我有一個由一組線性不等式給出的凸多面體,例如:

$$x_1 \ geq 0,~~ x_2 \ geq 0,~~ x_3 \ geq 0\\x_1 + x_2 \ leq 1,~~ x_2 + x_3 \ leq 1,~~ x_3 + x_1 \ leq 1$$ 我想列出多面體的所有極端。在這種情況下,這些要點是: $$(0,0,0),~~(1,0,0),~~(0,1,0),~~(0,0,1),~~(1 / 2,1 / 2,1 / 2)$$

在python中,有幾個線性編程庫,例如scipy.linprog或cvxpy,可以使用Simplex方法返回一個這樣的極值點。但我想列出所有這些。
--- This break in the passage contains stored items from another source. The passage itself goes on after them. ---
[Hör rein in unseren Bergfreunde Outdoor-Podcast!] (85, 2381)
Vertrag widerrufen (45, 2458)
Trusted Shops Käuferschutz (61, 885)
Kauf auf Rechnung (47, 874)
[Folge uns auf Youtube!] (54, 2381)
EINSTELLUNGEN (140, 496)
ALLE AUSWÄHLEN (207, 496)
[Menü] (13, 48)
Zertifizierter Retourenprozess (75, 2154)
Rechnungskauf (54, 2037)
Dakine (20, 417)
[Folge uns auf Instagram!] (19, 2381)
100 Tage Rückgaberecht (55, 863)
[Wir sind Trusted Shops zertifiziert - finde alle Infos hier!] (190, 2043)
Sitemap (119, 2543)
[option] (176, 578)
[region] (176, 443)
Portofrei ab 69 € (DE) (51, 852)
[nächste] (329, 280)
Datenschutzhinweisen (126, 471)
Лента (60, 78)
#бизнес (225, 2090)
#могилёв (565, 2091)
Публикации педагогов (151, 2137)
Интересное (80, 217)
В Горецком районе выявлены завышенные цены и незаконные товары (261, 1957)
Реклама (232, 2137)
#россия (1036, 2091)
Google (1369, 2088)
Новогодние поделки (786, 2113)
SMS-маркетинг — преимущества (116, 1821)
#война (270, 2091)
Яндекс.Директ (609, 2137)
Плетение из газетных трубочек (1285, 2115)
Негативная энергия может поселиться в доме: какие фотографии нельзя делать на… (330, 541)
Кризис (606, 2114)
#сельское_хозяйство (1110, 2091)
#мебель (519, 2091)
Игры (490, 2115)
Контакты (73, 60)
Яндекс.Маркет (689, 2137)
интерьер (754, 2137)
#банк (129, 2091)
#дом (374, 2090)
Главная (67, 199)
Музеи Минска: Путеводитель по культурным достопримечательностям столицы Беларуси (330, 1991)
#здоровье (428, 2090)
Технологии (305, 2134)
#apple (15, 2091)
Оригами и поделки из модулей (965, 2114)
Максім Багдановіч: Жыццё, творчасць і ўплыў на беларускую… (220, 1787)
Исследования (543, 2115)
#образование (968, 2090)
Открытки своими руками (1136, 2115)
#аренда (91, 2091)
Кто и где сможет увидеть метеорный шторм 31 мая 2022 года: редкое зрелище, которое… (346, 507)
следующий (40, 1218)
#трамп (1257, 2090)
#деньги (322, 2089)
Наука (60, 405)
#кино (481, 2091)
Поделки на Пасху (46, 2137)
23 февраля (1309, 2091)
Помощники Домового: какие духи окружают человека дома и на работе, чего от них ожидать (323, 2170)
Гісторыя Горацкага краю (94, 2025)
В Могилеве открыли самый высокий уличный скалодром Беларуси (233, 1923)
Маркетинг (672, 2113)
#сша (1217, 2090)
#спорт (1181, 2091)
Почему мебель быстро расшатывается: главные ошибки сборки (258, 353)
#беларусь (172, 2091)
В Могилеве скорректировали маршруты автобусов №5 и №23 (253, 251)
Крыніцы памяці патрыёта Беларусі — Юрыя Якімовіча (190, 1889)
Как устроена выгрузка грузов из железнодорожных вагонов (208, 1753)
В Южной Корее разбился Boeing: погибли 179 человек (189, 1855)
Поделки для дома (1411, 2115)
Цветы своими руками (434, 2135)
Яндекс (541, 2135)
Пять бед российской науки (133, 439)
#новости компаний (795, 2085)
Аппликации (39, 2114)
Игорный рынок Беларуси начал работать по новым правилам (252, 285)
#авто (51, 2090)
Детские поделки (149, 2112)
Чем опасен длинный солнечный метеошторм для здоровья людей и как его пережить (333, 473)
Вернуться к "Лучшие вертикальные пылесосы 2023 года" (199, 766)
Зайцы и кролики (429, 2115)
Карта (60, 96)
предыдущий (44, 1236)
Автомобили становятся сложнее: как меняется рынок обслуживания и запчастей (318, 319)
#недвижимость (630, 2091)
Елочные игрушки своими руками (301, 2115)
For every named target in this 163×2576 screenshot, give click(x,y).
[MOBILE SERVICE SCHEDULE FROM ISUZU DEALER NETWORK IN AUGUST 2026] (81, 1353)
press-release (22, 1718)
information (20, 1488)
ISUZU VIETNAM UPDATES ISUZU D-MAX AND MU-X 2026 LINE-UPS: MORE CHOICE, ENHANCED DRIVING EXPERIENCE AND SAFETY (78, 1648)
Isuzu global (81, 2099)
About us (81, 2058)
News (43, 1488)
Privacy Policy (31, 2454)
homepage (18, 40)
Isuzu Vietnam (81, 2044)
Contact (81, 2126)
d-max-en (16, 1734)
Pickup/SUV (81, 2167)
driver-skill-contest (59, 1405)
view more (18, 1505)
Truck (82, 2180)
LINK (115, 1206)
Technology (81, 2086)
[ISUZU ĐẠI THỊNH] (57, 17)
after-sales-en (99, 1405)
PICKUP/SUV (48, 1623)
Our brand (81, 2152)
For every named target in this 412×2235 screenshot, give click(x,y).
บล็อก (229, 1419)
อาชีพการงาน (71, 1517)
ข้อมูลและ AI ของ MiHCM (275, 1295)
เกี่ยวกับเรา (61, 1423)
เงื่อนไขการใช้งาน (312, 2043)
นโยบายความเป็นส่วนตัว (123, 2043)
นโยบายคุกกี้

我該怎麼辦?

6

The problem of enumerating all vertices of a polytope has been studied, see for example Generating All Vertices of a Polyhedron Is Hard by Khachiyan, Boros, Borys, Elbassioni & Gurvich (available free online at Springer's website) and A Survey and Comparison of Methods for Finding All Vertices of Convex Polyhedral Sets by T. H. Matheiss and D. S. Rubin. That's a pretty old survey though (1980), so newer methods may be available.

A naive brute force approach can be deduced from the definition of vertex/extreme point. Let's call the polytope $P$. Pseudocode can be as follows:

  1. Select a subset of $n$ inequalities (in you example $n = 3$), getting a smaller linear system of inequalities with submatrix $A'$ and vector $b'$.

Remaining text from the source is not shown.